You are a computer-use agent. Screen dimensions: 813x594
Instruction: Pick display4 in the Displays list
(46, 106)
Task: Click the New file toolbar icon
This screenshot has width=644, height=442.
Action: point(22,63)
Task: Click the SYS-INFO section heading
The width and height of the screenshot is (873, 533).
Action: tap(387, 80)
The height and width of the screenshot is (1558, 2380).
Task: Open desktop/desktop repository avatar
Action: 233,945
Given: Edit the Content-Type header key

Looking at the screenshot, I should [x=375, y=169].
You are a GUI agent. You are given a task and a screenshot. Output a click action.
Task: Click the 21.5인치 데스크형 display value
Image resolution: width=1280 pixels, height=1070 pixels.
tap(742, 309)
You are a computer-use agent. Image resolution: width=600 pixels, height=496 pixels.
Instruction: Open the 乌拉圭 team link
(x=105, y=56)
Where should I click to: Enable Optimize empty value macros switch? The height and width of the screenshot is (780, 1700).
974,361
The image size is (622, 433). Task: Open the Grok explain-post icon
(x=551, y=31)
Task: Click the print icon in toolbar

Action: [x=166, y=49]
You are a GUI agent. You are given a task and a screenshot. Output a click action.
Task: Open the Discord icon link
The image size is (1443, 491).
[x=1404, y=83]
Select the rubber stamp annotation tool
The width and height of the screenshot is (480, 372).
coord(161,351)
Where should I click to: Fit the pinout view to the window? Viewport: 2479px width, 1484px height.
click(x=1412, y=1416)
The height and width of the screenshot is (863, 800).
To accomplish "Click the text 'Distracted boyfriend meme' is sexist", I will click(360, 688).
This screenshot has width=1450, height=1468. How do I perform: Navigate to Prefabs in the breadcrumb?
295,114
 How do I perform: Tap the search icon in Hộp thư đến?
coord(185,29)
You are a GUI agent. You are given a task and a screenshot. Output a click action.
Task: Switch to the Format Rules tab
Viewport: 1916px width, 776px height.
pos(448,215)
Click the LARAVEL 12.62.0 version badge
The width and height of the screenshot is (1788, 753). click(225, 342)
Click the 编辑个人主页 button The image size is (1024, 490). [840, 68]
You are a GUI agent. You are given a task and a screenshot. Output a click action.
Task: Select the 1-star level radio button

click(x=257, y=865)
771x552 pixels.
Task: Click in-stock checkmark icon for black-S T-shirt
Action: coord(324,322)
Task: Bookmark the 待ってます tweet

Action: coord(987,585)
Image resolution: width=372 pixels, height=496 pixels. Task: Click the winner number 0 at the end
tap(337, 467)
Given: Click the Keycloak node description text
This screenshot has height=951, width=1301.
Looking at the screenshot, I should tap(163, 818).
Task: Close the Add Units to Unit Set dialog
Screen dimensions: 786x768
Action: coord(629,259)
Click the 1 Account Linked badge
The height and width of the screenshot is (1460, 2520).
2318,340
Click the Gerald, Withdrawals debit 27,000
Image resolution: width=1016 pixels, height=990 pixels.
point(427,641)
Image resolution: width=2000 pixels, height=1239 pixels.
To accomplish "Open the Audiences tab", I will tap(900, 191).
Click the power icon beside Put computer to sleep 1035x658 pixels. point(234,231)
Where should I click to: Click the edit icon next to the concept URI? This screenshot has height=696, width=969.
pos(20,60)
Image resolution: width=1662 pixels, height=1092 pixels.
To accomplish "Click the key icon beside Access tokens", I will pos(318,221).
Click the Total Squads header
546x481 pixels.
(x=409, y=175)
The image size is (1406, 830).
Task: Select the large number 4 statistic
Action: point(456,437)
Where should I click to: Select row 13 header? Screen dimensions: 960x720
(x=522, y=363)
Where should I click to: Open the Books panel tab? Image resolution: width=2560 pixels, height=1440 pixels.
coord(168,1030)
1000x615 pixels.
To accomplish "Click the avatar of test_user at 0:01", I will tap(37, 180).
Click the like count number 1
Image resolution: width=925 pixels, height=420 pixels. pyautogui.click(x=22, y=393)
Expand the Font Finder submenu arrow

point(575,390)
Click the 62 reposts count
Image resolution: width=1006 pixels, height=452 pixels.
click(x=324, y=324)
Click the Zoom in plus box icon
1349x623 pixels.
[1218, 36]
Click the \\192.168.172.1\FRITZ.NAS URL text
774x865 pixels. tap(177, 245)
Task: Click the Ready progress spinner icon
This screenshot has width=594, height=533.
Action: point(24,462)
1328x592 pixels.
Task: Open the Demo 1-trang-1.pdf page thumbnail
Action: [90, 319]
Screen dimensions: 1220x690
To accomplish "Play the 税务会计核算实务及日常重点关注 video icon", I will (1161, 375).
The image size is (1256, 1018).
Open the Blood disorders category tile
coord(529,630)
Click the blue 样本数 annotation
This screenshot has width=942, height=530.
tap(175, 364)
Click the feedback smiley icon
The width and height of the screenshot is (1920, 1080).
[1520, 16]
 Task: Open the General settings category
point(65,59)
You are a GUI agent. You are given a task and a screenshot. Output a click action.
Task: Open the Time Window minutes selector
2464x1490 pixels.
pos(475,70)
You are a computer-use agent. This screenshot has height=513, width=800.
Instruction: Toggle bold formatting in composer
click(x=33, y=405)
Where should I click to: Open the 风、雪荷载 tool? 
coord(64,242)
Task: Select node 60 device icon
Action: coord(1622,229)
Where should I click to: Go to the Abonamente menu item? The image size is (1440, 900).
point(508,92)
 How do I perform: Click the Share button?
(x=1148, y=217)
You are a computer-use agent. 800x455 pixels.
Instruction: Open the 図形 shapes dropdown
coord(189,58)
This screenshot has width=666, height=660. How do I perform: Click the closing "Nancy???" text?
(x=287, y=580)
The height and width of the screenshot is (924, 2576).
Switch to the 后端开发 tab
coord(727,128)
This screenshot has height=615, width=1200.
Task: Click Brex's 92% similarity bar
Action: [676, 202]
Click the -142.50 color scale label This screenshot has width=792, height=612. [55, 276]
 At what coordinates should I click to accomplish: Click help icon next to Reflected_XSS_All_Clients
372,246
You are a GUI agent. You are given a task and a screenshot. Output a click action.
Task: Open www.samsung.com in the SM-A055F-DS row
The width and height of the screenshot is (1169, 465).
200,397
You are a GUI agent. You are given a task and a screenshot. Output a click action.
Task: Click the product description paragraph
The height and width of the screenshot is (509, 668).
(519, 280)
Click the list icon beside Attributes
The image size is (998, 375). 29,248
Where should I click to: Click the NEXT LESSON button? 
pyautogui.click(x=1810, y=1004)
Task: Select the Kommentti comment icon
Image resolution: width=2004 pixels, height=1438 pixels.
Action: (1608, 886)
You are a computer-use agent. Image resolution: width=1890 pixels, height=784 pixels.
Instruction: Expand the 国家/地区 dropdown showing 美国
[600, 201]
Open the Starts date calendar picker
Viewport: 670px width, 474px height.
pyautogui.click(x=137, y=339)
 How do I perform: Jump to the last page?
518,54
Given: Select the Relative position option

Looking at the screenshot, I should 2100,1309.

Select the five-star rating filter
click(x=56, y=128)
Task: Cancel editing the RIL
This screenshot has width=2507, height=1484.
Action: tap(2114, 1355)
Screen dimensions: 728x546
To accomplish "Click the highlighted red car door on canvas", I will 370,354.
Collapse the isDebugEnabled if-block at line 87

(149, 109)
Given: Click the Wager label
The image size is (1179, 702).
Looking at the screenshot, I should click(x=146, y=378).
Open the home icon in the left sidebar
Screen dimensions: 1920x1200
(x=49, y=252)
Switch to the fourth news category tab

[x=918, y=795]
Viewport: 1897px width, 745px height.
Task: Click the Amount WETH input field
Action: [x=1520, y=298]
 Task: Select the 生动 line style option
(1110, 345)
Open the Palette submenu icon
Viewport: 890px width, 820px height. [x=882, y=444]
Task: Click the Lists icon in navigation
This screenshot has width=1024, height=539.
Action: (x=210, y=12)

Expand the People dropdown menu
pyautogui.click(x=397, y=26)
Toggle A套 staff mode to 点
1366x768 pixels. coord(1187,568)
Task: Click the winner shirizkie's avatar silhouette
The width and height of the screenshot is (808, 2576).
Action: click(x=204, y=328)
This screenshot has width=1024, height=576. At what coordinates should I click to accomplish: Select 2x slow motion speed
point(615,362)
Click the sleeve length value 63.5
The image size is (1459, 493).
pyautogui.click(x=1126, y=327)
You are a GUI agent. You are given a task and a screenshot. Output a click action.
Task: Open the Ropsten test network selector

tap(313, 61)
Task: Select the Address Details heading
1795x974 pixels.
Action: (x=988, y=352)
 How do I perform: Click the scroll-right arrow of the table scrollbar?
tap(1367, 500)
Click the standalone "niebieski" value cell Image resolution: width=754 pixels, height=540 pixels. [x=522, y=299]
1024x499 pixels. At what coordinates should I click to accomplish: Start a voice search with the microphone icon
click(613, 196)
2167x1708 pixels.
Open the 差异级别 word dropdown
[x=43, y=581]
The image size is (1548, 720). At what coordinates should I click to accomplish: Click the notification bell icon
--------------------------------------------------
> **Work to do**
Please report every line of the rows above that contains the word "perform", with case counting.

> **Completed exercise**
This screenshot has width=1450, height=1468. How do I perform: Navigate to Prefabs in the breadcrumb?
 How do I perform: Tap the search icon in Hộp thư đến?
 How do I perform: Click the Share button?
This screenshot has width=666, height=660. How do I perform: Click the closing "Nancy???" text?
 How do I perform: Jump to the last page?
 How do I perform: Click the scroll-right arrow of the table scrollbar?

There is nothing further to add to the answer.